L’aura immortale di Michael Schumacher

Ho sempre creduto che non si debba mai, mai rinunciare e si debba sempre continuare a lottare anche se c’è soltanto una piccola possibilità.

Con queste parole Michael Schumacher, nel 2007, sembrava quasi profetizzare ciò che oggi malinconicamente vivono i tifosi. La sua condizione dopo il tragico incidente che lo ha coinvolto sulle nevi di Meribel il 29 dicembre del 2013 riporta alla mente di tutti frustrazione e incredulità.

Michael è stato probabilmente il pilota che più ha stretto intorno a sé il popolo della Ferrari grazie alla sua determinazione, alla sua metodicità e alla sua irrefrenabile voglia di essere il numero uno.

 

Gli inizi

Farò di tutto per riportare il numero 1 sulla Ferrari. È ciò che il team e i tifosi meritano di avere.

Prime foto ufficiali per Schumacher in Ferrari

 

Così il campione di Kerpen si presentò al popolo del Cavallino nel 1996. Reduce da due titoli mondiali consecutivi in Benetton, Montezemolo lo aveva strappato ai rivali mettendo sul piatto un contratto faraonico per l’epoca. Solo lui avrebbe potuto riportare il titolo di campione del mondo che mancava in Ferrari dal 1979 con Jody Scheckter.

• **Cosa occorre**:
Secondo il testo su Michael Schumacher, da quale anno la Ferrari non vinceva il titolo di campione del mondo quando il pilota arrivò nel 1996?

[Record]
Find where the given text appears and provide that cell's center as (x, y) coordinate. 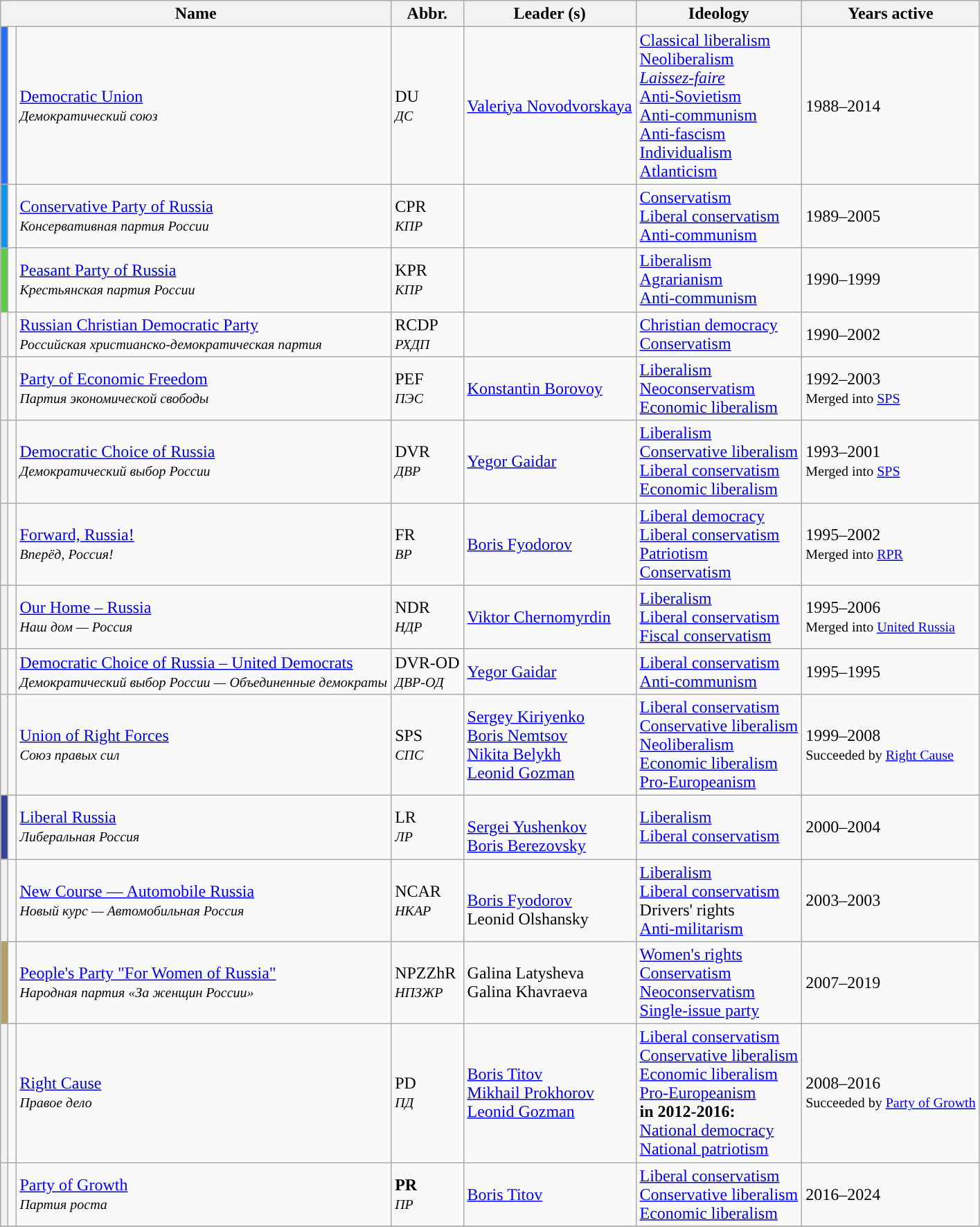
Democratic Choice of RussiaДемократический выбор России (204, 461)
2003–2003 (891, 900)
Peasant Party of RussiaКрестьянская партия России (204, 280)
Liberal conservatismAnti-communism (719, 672)
Valeriya Novodvorskaya (550, 105)
DUДС (427, 105)
1990–2002 (891, 334)
Conservative Party of RussiaКонсервативная партия России (204, 216)
People's Party "For Women of Russia"Народная партия «За женщин России» (204, 983)
2007–2019 (891, 983)
Women's rightsConservatismNeoconservatismSingle-issue party (719, 983)
Forward, Russia!Вперёд, Россия! (204, 544)
Boris Fyodorov (550, 544)
Boris Titov (550, 1195)
DVR-ODДВР-ОД (427, 672)
Liberal conservatismConservative liberalismNeoliberalismEconomic liberalismPro-Europeanism (719, 745)
1995–1995 (891, 672)
SPSСПС (427, 745)
KPRКПР (427, 280)
Union of Right ForcesСоюз правых сил (204, 745)
NCARНКАР (427, 900)
New Course — Automobile RussiaНовый курс — Автомобильная Россия (204, 900)
Right CauseПравое дело (204, 1094)
PDПД (427, 1094)
Liberal conservatismConservative liberalismEconomic liberalismPro-Europeanismin 2012-2016:National democracyNational patriotism (719, 1094)
Party of Economic FreedomПартия экономической свободы (204, 389)
CPRКПР (427, 216)
1995–2006Merged into United Russia (891, 617)
1993–2001Merged into SPS (891, 461)
PRПР (427, 1195)
Leader (s) (550, 14)
NDRНДР (427, 617)
1995–2002Merged into RPR (891, 544)
Boris TitovMikhail ProkhorovLeonid Gozman (550, 1094)
LiberalismNeoconservatismEconomic liberalism (719, 389)
LiberalismConservative liberalismLiberal conservatismEconomic liberalism (719, 461)
Russian Christian Democratic PartyРоссийская христианско-демократическая партия (204, 334)
Sergey KiriyenkoBoris NemtsovNikita BelykhLeonid Gozman (550, 745)
Viktor Chernomyrdin (550, 617)
Ideology (719, 14)
Abbr. (427, 14)
Years active (891, 14)
DVRДВР (427, 461)
FRВР (427, 544)
LiberalismLiberal conservatism (719, 827)
PEFПЭС (427, 389)
1989–2005 (891, 216)
Boris FyodorovLeonid Olshansky (550, 900)
Galina LatyshevaGalina Khavraeva (550, 983)
NPZZhRНПЗЖР (427, 983)
Liberal democracyLiberal conservatismPatriotismConservatism (719, 544)
Christian democracyConservatism (719, 334)
RCDPРХДП (427, 334)
Name (196, 14)
Democratic Choice of Russia – United DemocratsДемократический выбор России — Объединенные демократы (204, 672)
2000–2004 (891, 827)
LiberalismLiberal conservatismFiscal conservatism (719, 617)
Sergei YushenkovBoris Berezovsky (550, 827)
Democratic UnionДемократический союз (204, 105)
1988–2014 (891, 105)
Party of GrowthПартия роста (204, 1195)
Liberal conservatismConservative liberalismEconomic liberalism (719, 1195)
ConservatismLiberal conservatismAnti-communism (719, 216)
2016–2024 (891, 1195)
2008–2016Succeeded by Party of Growth (891, 1094)
1999–2008Succeeded by Right Cause (891, 745)
1990–1999 (891, 280)
Konstantin Borovoy (550, 389)
1992–2003Merged into SPS (891, 389)
LiberalismAgrarianismAnti-communism (719, 280)
LRЛР (427, 827)
LiberalismLiberal conservatismDrivers' rightsAnti-militarism (719, 900)
Our Home – RussiaНаш дом — Россия (204, 617)
Liberal RussiaЛиберальная Россия (204, 827)
Classical liberalismNeoliberalismLaissez-faireAnti-SovietismAnti-communismAnti-fascismIndividualismAtlanticism (719, 105)
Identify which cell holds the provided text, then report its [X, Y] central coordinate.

• **Esito del compito**:
Dal 1979, anno del titolo di Jody Scheckter.